All consensus sequences are available here. The fasta header contains the following information: strain name | sample collection date | country of sampling | host species.


These files include annotations for the coding regions for each sample genome, in gtf format.

pileup files

These files contain coverage and quality information for each base covered by sequence data for each sample in this dataset. These files were used to calculate and plot coverage information. Pileup format is described here.

nucleotide diversity data

Nonsynonymous and synonymous diversity were calculated for each coding region (PB2, PB1, PA, HA, NP, NA, M1, M2, NS1, and NEP) for each sample in this dataset using SNPGenie. Combined results from all genes and samples are available in pi-values.tsv.


Tree files shown in Figure 1 are available in json format here. These jsons were generated using the Nextstrain avian-flu pipeline with no geographic or regional subsampling.

Within-host data

Human reads were removed from all raw fastq files by mapping to the human reference genome GRCh38 with bowtie2. Only unmapped reads were further processed and used for data analysis. The raw fastq files with human reads filtered out are all publicly available in the Sequence Read Archive under the accession number PRJNA547644, accession numbers SRX5984186-SRX5984198. All within-host variants reported in the manuscript and analyzed are available here. This data file includes all variants present at a frequency of at least 1% in all human and duck samples. FASTQ files were processed and variants called using this pipeline, briefly outlined below:

  1. Adapter and quality trimming with Trimmomatic
  2. Mapping with bowtie2 version 3.2.2.
  3. Manual inspection of mapping and consensus genome calling with Geneious
  4. Re-mapping fastq files called consensus with bowtie2 version 3.2.2.

Trimming Trimming was performed with Trimmomatic to remove Illumina adapter sequencing and ends of reads with low quality scores. Reads were trimmed in 5 bp windows to a quality score of Q30, and trimmed reads with length < 100 bp were discarded, using the following command: java -jar Trimmomatic-0.36/trimmomatic-0.36.jar SE input.fastq output.fastq ILLUMINACLIP:Nextera_XT_adapter.fa:1:30:10 SLIDINGWINDOW:5:30 MINLEN:100

Mapping We performed a local mapping of our trimmed reads to reference sequences previously released by Rith et al. using bowtie2, with the following command:bowtie2 -x reference_sequence.fasta -U read1.trimmed.fastq,read2.trimmed.fastq -S output.sam --local

The mapping (bam) file was manually inspected in Geneious.

Consensus sequence calling Consensus sequences were called in Geneious, with nucleotide sites with <100x coverage called as Ns. Consensus genomes were exported in fasta format and are available here.

Remapping To avoid issues with mapping to improper reference sequences, we then remapped each sample's fastq files to its own consensus sequence. These bam files were again manually inspected in Geneious, and a final consensus sequence was called. Consensus genomes are available here as fasta files.

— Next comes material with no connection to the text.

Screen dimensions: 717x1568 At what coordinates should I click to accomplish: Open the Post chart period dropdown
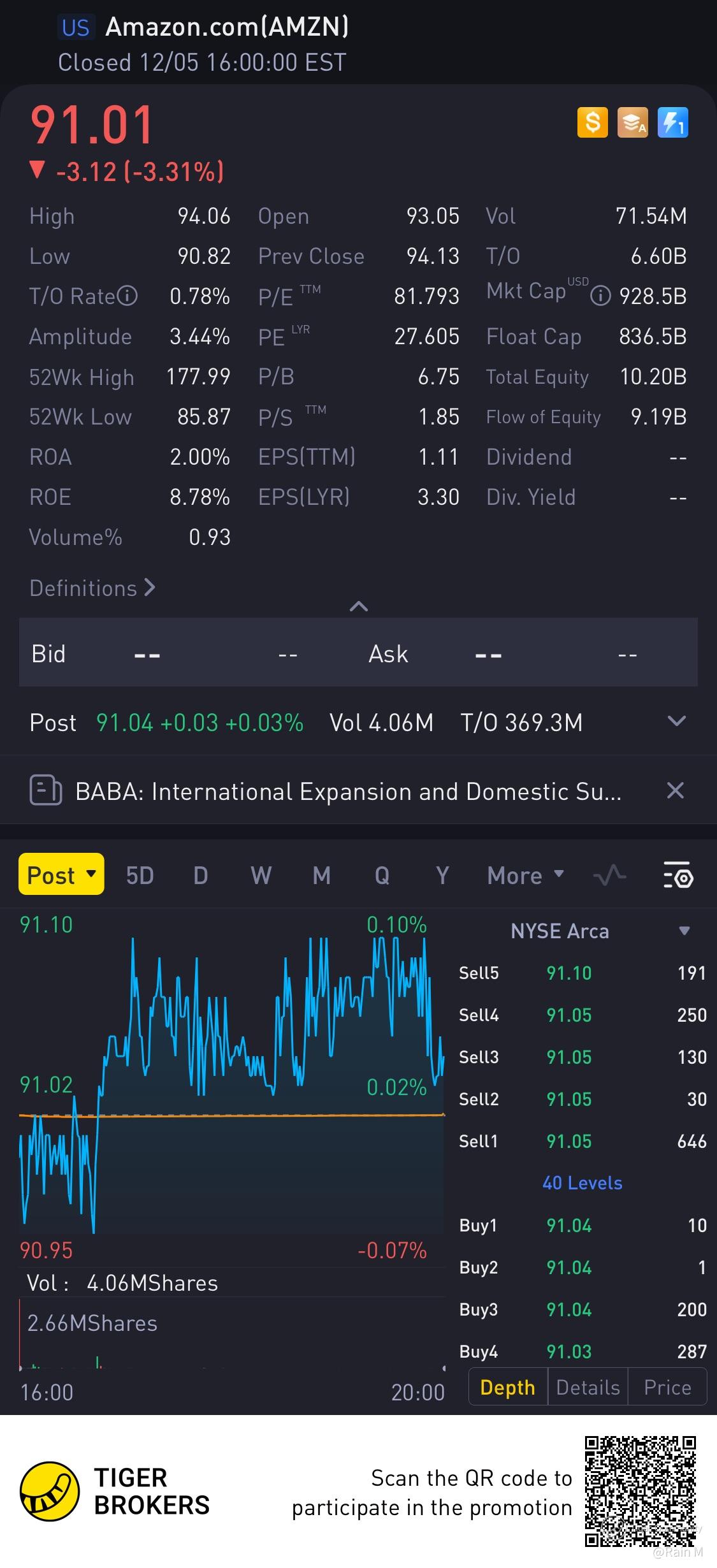click(x=61, y=875)
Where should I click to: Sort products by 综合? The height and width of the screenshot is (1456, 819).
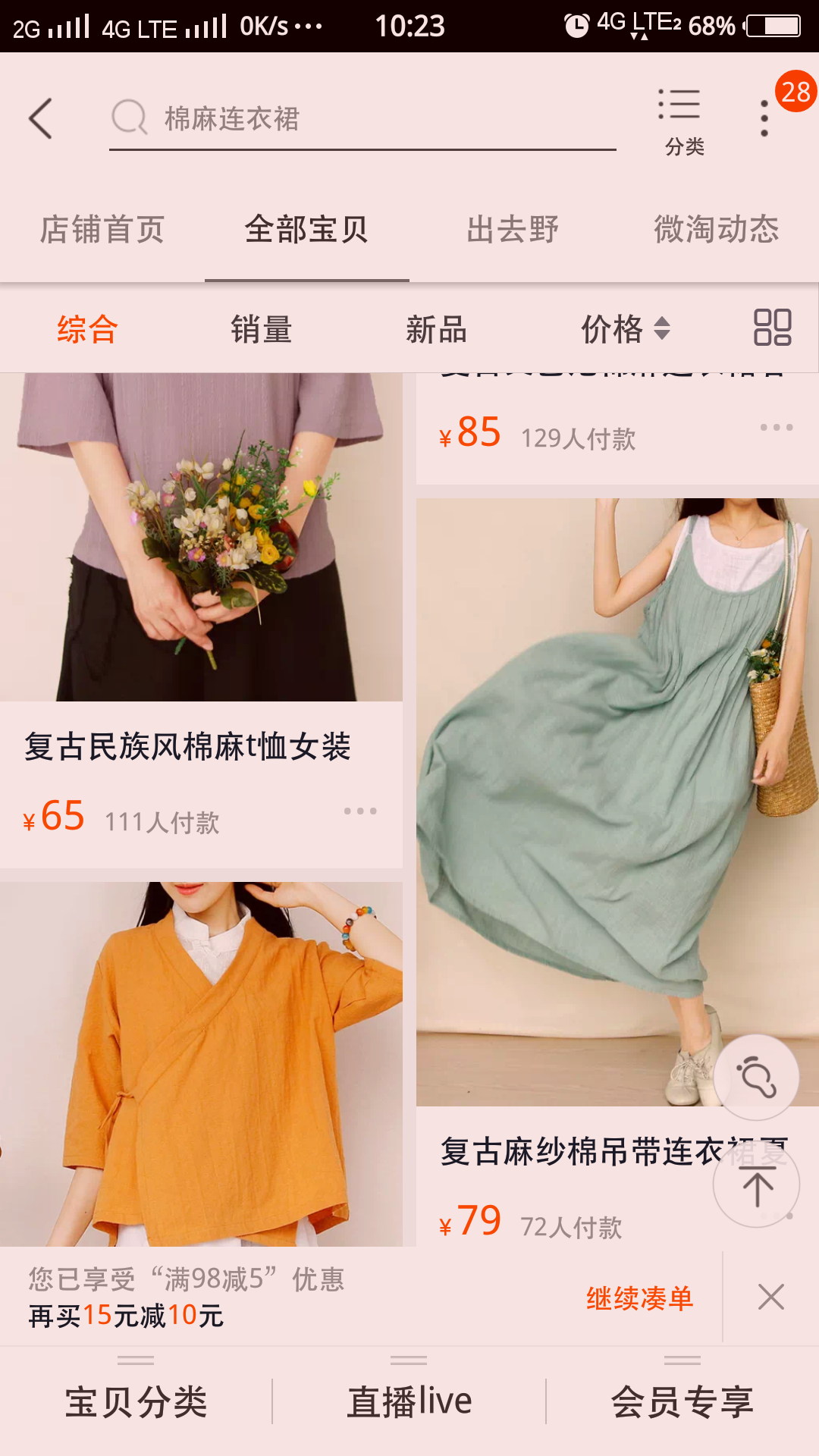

Variant calling Variants were called using Varscan, requiring minimum coverage of 100x at the polymorphic site, a minimum quality of Q30, and a minimum SNP frequency of 1% with the following command: java -jar VarScan.v2.3.9.jar mpileup2snp input.pileup --min-coverage 100 --min-avg-qual 30 --min-var-freq 0.01 --strand-filter 1 --output-vcf 1 > output.vcf

Amino acid annotation Coding region changes were annotated using this jupyter notebook.